* SELECTION:
- - - - - - -
How RPZ Backflows Function
A RPZ consists of two independently operating check valves just like the double-check as well as a hydraulically-operated differential relief valve located below the first check valve.
Both hydraulic valve and its placement makes the RPZ virtually fail-safe, but it can cause a major issue that is often overlooked.
When a flow stop occurs, both check valves close. At that moment, the relief valve opens and evacuates the water between the valves. (Figure 3) Some think that this event defines the limit of how much water can flow from the relief valve, however, the amount of water can be tremendous if this relief valve fails or is stuck in open position.
How RPZ Backflows are Typically Installed
As mentioned above, an RPZ can keep contaminants out of the buildings drinking supply, but must discharge water when dealing with a flow stop. During this moment, the RPZ discharges an amount of water to regulate the pressure in the zone.
- - - - - - -
* TASK LIST:
**a.** Summarize the passage on RPZ backflows in two sentences.
**b.** Pick up the passage on RPZ backflows after its final sentence and carry it forward.

(Item-finding records)
- - - - - - -
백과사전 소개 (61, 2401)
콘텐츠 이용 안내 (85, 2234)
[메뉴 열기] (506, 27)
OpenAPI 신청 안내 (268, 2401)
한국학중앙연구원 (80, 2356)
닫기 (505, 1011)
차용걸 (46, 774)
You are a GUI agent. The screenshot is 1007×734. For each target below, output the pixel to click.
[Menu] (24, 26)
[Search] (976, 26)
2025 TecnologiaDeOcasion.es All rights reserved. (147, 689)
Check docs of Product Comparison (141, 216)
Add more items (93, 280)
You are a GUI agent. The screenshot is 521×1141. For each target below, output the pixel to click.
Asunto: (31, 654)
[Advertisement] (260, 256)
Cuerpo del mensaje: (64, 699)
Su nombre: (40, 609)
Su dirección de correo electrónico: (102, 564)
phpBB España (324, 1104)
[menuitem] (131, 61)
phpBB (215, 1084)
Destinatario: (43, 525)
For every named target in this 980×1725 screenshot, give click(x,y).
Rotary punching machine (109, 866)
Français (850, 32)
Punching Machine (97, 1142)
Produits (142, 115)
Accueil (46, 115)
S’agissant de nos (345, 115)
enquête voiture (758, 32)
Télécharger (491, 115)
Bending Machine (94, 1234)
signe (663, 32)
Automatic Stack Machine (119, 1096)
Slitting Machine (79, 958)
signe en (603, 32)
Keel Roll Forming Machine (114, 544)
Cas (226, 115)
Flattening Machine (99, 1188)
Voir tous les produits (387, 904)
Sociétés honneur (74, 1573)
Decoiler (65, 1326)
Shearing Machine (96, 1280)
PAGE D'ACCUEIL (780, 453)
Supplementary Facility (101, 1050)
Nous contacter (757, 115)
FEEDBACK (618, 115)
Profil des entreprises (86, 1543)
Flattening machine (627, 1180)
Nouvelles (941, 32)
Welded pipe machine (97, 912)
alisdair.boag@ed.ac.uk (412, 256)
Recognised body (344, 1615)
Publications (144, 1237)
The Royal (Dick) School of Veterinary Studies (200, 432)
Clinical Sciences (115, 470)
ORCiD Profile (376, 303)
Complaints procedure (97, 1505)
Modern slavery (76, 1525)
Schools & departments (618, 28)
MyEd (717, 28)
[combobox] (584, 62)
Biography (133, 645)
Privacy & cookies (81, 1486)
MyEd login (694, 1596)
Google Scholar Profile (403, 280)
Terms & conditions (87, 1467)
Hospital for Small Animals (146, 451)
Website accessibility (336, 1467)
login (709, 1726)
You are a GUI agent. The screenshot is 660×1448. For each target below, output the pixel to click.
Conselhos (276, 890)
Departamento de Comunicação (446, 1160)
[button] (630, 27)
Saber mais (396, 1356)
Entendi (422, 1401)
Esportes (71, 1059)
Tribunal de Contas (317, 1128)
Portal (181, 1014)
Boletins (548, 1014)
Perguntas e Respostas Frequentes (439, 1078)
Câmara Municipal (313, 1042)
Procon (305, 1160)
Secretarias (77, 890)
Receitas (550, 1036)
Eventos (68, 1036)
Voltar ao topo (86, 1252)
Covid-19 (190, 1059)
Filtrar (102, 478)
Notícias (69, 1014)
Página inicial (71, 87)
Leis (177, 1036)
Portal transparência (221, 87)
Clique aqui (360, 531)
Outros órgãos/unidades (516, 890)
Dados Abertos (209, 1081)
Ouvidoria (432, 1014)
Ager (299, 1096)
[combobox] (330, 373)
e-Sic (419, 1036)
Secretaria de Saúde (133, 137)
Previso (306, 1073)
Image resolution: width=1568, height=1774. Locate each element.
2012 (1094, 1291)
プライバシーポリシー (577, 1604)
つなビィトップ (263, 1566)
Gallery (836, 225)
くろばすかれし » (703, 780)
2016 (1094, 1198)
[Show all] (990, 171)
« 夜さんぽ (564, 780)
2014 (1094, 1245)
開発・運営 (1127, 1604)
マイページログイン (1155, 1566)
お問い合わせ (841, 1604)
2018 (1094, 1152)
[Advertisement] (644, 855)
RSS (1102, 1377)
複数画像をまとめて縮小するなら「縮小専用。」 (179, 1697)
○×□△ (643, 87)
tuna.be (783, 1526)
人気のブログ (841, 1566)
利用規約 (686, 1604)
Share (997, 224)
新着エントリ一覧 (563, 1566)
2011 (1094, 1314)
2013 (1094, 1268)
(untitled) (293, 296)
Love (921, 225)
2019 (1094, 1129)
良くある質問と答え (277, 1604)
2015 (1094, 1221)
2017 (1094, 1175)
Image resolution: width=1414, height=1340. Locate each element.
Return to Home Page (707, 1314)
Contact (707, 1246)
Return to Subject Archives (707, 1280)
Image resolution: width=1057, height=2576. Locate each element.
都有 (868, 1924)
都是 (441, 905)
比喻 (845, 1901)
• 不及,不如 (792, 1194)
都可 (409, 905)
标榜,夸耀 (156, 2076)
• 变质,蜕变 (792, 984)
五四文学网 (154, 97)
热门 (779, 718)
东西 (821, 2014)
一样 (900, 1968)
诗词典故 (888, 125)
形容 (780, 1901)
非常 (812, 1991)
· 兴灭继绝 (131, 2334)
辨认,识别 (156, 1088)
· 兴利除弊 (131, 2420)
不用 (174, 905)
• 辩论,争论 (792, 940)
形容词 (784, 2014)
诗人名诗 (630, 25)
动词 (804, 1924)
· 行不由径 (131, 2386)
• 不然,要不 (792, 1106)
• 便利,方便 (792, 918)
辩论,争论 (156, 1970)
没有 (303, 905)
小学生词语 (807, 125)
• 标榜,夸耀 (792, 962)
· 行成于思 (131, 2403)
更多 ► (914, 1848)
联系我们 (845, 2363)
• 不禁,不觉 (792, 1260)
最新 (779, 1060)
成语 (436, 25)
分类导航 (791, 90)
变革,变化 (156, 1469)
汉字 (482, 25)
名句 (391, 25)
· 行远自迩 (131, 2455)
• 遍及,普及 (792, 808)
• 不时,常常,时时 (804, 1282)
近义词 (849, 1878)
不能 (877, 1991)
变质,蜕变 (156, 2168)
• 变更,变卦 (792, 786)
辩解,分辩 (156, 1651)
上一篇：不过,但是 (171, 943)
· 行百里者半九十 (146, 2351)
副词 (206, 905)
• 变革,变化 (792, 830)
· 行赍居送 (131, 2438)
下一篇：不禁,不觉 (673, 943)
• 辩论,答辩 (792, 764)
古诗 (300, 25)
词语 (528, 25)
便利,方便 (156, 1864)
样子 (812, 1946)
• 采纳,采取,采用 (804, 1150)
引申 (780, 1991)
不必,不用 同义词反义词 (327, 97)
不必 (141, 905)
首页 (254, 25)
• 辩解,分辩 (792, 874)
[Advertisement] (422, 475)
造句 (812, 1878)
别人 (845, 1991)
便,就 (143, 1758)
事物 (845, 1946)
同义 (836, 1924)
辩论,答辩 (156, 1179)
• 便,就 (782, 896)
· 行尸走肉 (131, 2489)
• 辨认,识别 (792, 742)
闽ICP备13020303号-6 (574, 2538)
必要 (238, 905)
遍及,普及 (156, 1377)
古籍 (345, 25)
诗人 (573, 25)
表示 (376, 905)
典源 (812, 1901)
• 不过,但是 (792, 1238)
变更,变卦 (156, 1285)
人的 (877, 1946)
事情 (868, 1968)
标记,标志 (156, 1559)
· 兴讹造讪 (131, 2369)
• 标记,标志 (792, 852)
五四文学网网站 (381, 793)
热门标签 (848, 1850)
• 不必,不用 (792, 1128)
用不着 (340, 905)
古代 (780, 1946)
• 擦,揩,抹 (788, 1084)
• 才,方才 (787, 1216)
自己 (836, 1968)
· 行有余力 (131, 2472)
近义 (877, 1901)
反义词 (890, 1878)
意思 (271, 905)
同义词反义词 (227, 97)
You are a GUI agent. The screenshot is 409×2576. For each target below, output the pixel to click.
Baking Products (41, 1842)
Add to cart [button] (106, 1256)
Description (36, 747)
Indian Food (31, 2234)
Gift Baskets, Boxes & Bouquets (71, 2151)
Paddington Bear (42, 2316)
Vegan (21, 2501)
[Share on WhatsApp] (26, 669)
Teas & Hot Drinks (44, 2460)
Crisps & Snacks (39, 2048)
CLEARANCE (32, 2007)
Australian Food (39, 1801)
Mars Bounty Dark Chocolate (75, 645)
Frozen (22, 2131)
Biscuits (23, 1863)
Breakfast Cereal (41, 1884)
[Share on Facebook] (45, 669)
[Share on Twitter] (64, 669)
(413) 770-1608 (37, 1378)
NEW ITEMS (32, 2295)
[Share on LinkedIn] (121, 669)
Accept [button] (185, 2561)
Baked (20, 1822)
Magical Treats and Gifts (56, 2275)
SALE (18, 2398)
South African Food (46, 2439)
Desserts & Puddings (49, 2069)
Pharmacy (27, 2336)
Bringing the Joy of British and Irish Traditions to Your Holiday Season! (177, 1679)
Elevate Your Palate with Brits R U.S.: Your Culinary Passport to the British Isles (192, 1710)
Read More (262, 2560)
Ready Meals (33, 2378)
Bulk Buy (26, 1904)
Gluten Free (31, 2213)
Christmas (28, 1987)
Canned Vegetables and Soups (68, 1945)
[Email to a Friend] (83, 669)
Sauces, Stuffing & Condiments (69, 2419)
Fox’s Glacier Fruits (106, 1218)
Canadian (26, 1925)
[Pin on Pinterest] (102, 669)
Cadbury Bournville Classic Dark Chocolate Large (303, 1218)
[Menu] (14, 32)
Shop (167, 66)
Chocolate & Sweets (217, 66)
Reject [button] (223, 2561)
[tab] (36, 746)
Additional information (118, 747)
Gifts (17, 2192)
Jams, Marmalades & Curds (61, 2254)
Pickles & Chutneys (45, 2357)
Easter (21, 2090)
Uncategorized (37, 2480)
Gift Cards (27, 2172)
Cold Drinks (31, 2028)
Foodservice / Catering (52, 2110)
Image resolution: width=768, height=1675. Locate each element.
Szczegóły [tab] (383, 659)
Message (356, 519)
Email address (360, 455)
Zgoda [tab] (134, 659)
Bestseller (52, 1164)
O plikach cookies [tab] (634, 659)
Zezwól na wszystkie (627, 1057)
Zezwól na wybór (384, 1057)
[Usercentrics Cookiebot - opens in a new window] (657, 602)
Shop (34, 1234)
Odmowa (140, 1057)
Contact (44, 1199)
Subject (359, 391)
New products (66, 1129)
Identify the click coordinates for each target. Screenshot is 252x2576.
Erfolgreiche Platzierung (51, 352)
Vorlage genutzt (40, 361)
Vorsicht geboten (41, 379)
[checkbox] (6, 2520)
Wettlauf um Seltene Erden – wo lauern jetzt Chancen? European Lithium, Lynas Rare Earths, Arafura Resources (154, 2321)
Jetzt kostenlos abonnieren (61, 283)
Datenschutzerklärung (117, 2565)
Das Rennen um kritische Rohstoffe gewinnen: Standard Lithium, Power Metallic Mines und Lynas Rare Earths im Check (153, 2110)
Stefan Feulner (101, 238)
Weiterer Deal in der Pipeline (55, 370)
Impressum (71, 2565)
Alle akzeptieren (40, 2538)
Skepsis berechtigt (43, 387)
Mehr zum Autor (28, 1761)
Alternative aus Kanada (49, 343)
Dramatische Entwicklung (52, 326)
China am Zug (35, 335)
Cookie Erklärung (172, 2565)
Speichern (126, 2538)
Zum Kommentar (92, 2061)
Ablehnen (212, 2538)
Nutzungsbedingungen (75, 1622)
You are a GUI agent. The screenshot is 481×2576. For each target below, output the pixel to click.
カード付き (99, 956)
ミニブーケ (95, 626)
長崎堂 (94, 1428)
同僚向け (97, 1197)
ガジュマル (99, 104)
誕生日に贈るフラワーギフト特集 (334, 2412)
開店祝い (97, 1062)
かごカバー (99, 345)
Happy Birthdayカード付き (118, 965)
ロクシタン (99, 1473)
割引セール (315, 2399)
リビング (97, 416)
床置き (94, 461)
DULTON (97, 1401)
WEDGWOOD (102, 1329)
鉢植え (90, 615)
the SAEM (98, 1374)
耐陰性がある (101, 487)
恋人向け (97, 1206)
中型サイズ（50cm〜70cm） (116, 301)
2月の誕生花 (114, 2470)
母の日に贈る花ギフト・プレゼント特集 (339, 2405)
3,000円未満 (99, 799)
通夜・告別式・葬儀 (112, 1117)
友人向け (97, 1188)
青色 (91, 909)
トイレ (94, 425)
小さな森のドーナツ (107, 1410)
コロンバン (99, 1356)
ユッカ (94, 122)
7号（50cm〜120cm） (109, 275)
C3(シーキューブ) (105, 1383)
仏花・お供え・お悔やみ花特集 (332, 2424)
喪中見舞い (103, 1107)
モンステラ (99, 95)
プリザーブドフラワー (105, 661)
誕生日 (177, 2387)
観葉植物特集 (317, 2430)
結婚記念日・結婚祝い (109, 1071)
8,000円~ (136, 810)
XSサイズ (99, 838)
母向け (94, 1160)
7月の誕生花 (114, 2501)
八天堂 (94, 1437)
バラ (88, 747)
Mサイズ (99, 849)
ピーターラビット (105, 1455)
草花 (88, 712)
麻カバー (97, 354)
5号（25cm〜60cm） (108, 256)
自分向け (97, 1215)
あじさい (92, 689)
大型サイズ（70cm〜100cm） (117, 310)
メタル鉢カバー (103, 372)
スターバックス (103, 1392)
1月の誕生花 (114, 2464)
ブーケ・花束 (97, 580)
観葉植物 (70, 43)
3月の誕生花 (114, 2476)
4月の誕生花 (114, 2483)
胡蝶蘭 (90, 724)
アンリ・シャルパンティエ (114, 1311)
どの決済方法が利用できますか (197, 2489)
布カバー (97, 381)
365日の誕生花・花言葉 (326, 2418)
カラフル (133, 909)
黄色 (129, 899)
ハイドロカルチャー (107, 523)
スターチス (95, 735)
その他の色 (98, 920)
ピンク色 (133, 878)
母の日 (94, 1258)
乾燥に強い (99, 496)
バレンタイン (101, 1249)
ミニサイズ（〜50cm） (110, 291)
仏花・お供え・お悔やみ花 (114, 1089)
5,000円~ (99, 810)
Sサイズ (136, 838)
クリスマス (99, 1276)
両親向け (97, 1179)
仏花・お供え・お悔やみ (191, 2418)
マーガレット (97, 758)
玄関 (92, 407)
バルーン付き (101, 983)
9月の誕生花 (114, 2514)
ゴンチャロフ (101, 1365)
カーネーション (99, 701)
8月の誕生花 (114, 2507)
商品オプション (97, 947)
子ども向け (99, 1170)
- - - - - - -
* WRITTEN RESPONSES:
**a.** An RPZ has two independently operating check valves and a hydraulically operated differential relief valve below the first check valve. This design makes it virtually fail-safe, but when flow stops and the relief valve opens to evacuate the water between the check valves, the discharge can be tremendous if that valve fails or sticks open.

**b.**
Typically, engineers specify RPZs being installed in mechanical rooms, located above small drains. The problem is that the drains are just too small to evacuate as much water as is necessary, especially for larger devices. In order to properly dispel all that water, you'd need either multiple drains, or very large one(s).
This logic is not only flawed, the proper drainage solution also comes with another problem - cost. Chicago ASPE Chapter member David DeBord said in a 2013 article that “[t]he floor drain capacity required for RPZs 3-inches diameter and larger are likely to be cost-prohibitive due to necessary pipe diameter and fall rates.”
The Problem with Installing RPZ Backflows Inside
The most important thing a designer must understand is the worst case scenario. What can happen? What describes the ‘perfect storm'? Many believe that small discharges define the maximum amount of water that will ever flow through the relief valve. But that simply isn't the case.
If the 2nd check valve is not closing due to debris or failure, all the water delivered to the building will continue to flow through the relief valve until all the lines are cleared. If this is a four-story building or 104 story building, that’s a lot of water!
This creates the conditions for the ‘perfect storm’ scenario. Under such conditions, a constant flow of delivered water will begin to flow directly through the relief valve.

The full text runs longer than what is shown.